The research of images on Google was done to verify how different media represent the IS in terms of visual content. The research queries were selected in order to compare different sources: (i) “ISIS” on Google images in general; (ii) “ISIS + foreign fighters” from the previous research phase; (iii) “ISIS + Allah”, “ISIS + people”, “ISIS + Sham + Iraq” are the most recurrent words in the official magazines Dabiq and Rumiyah; (iv) “ISIS + Sham + Iraq”, “ISIS + jihadist”, “ISIS + Mosul” are the words where the controversy is focused on Wikipedia based on how many times those words were changed; (v) “ISIS on telegraph.co.uk”, “ISIS on euronews.com”, “ISIS on mirror.co.uk”, “ISIS on bbc.co.uk” to filter results by european media as analyzed for news articles; (vi) “ISIS on youtube.com” to include the image given by a media largerly used for the communication of the IS on the web.

The analysis of the images with the Clarifai APIs allowed tagging through the means of machine learning. The visualization compares the distribution of tags per every query, allowing to locate the similarities and the differences between the images resulting from all the queries. For every tag, the average percentage is highlighted with a yellow line. The bars indicate the query-specific percentage and are yellow when close to the average line and grey when apart. The threshold that determines the color change is 2.5 percentage points, so when the percentage value differs from the average by less than ± 2.5%, the bar is yellow; if the percentage value differs from the average by a greater value than ± 2.5%, then the bar is grey. What stands out is that the predominance of yellow bars signals a strong similarity between all the queries. Hence the visual communication of the media included in the queries is very consistent and gives back a particularly stereotyped image across-the-board despite the different nature of the queries.

Protocol

For every query, a research on images.google.com was done. With the Google Chrome extension “Faktun Batch”, the first 20 image results for every query were downloaded. For the query “ISIS + foreign fighters”, 60 images were initially collected because for a big part they were maps of analysis carried out by third parties. Of the initial corpus of 280 images, 255 were selected by deleting those not pertinent to the research; for the query “ISIS + foreign fighters”, only the first 20 images were kept of the resulting 40 after cleansing. In order to access the Clarifai API, the URLs for every image were needed. All the images were uploaded in query-structured folders on GitHub and with the Google Chrome extension Web Scraper all the raw URLs were collected into an excel file. The URLs were then used in batches of 20 on Clarifai to extract AI tags. The resulting JSON files were mounted into one excel file using OpenRefine. The visualization was done in NodeBox and finished in Illustrator.

Data

Timestamp: 07/12/2016 - 11/12/2016

Data source: Clarifai

The first dataset has one column that identifies the query, one column contains the URLs of the images, hence the images file names for identification, one column that contains the tag name, and finally the probability value of the confidence of Clarifai API’s assignment. The dataset has a single page dedicated per each query and one page with all the data listed together.

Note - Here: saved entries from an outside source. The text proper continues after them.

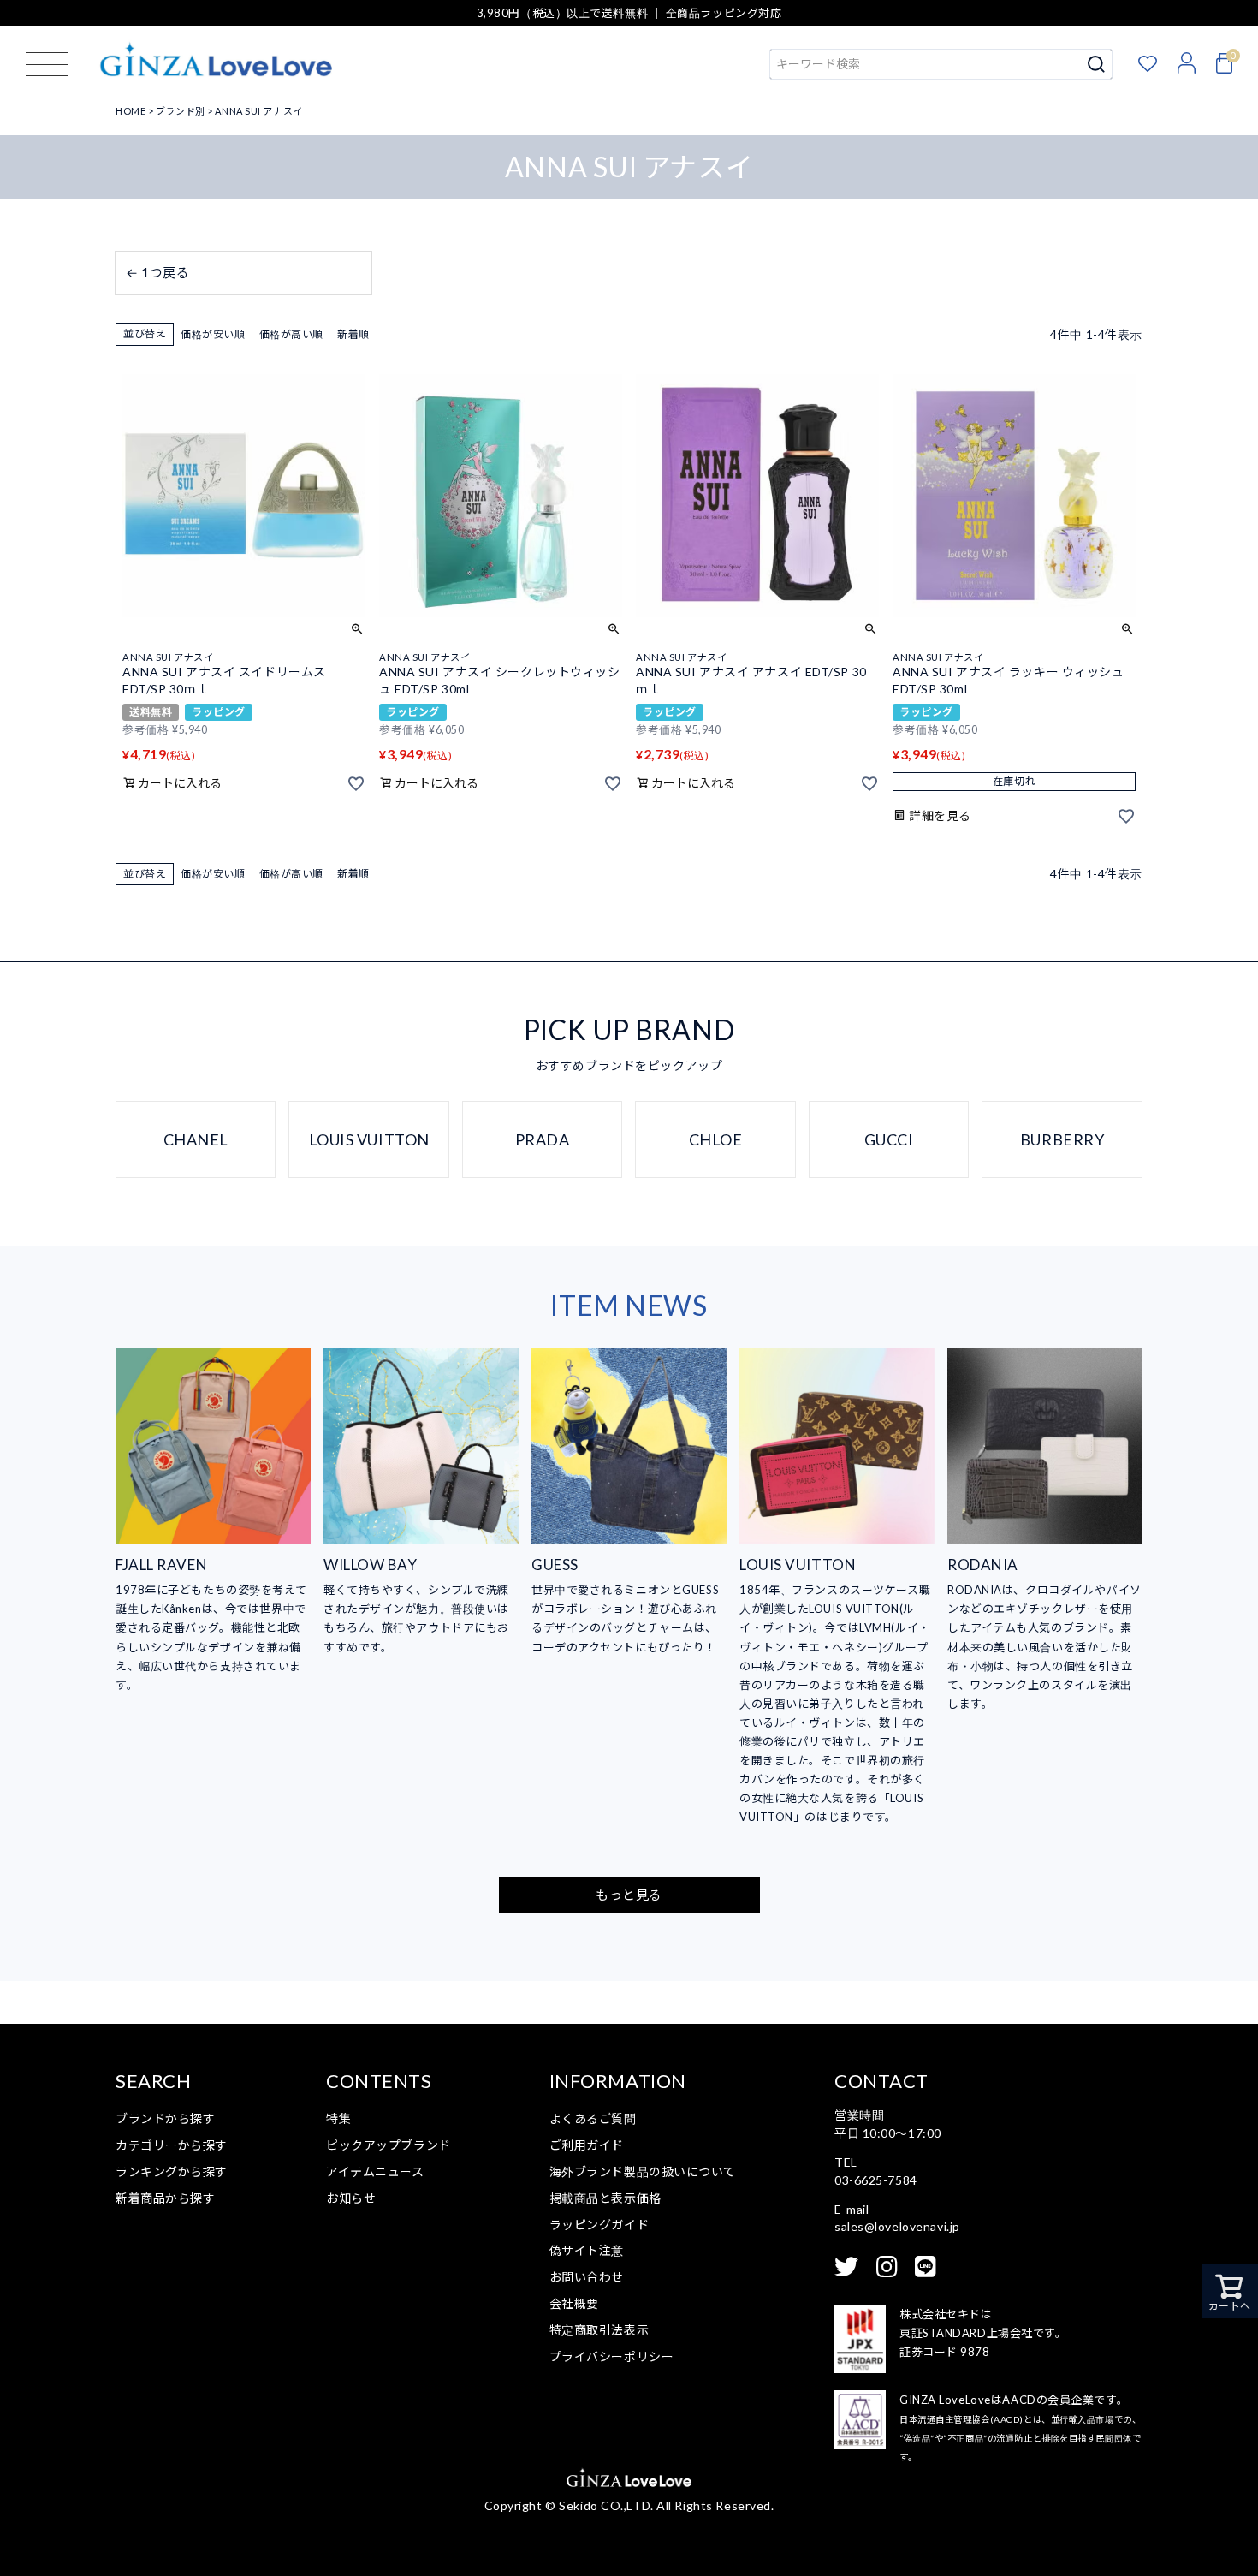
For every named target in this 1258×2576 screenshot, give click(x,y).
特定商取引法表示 (599, 2330)
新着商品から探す (165, 2198)
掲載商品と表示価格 (605, 2198)
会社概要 (574, 2303)
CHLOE (716, 1139)
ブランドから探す (165, 2118)
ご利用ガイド (586, 2145)
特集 (338, 2118)
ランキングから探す (172, 2171)
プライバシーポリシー (611, 2356)
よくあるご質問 (593, 2118)
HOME (130, 110)
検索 (1097, 64)
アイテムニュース (375, 2171)
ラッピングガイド (599, 2224)
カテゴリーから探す (172, 2145)
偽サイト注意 (586, 2250)
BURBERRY (1062, 1139)
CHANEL (195, 1139)
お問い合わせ (586, 2277)
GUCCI (889, 1139)
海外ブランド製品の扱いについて (642, 2171)
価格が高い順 (291, 334)
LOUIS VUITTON (369, 1139)
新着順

The second dataset is a synthesis of the first dataset to calculate and extract the values used in the visualization. The final percentage value is used to determine the position of the bars in the visualization and was calculated using the frequency of appearance of each tag for every query multiplied by the total probability of the tag name in the query. The table titled “distance from average” was compiled by subtracting the percentage value from the average value per each query, in order to calculate the value needed for the comparison with the threshold of ±2.5% to assign color to the bars in the visualization.